The dominant architecture of modern LLMs and the structural source of their reliability problems.
What it is
An auto-regressive network produces output sequentially. At each step it predicts the next element — a token, a pixel, a value — by conditioning on every element it has produced so far. The previous prediction is fed back as input to the next prediction, and so on, until the sequence terminates.
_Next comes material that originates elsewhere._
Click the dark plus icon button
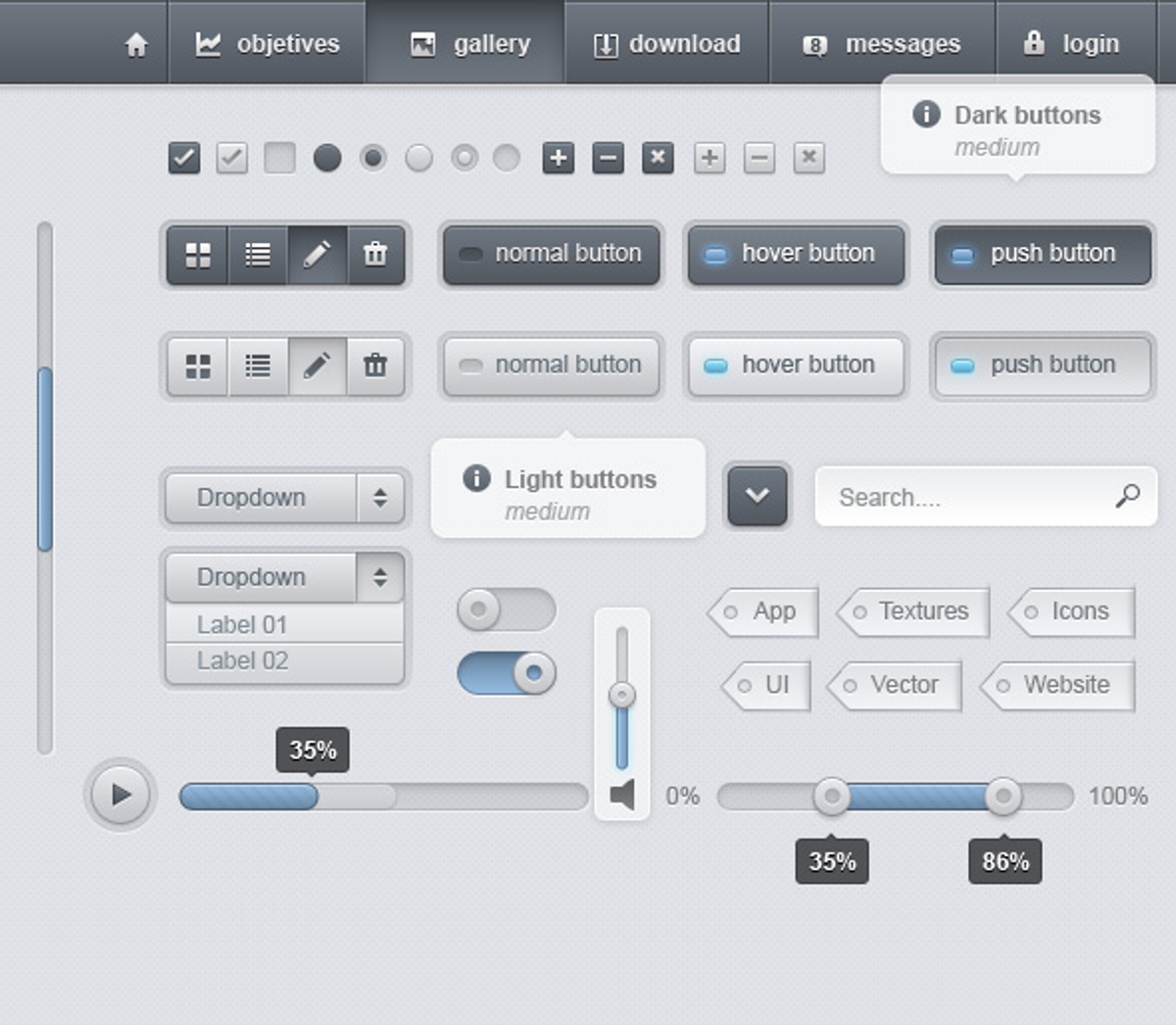 click(558, 158)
Every modern transformer-based LLM is auto-regressive at inference time: each next token is sampled from a distribution conditioned on the prompt plus everything the model has already generated. Image generators, audio models, and time-series predictors share the same recursive pattern.
Why it matters
The recursive structure is what gives auto-regressive networks their generality — they can produce sequences of arbitrary length over arbitrary domains — but it is also the structural source of their reliability problems. Small numerical errors at each step compound across the sequence; computer scientist Leslie Valiant named this the accumulation-of-errors problem decades ago.
When chain-of-thought prompting produces synthetic intermediate reasoning, it does so by sampling from the same auto-regressive network whose drift is the original problem. Any input perturbation can produce divergent reasoning paths. Hallucination is the visible consequence: an unbounded sampler running without a verifier will eventually go off-piste, and there is no architectural mechanism inside an auto-regressive network to stop it.
The neurosymbolic argument starts here. The reliability gap is structural, not anecdotal, and cannot be closed by scaling the same architecture.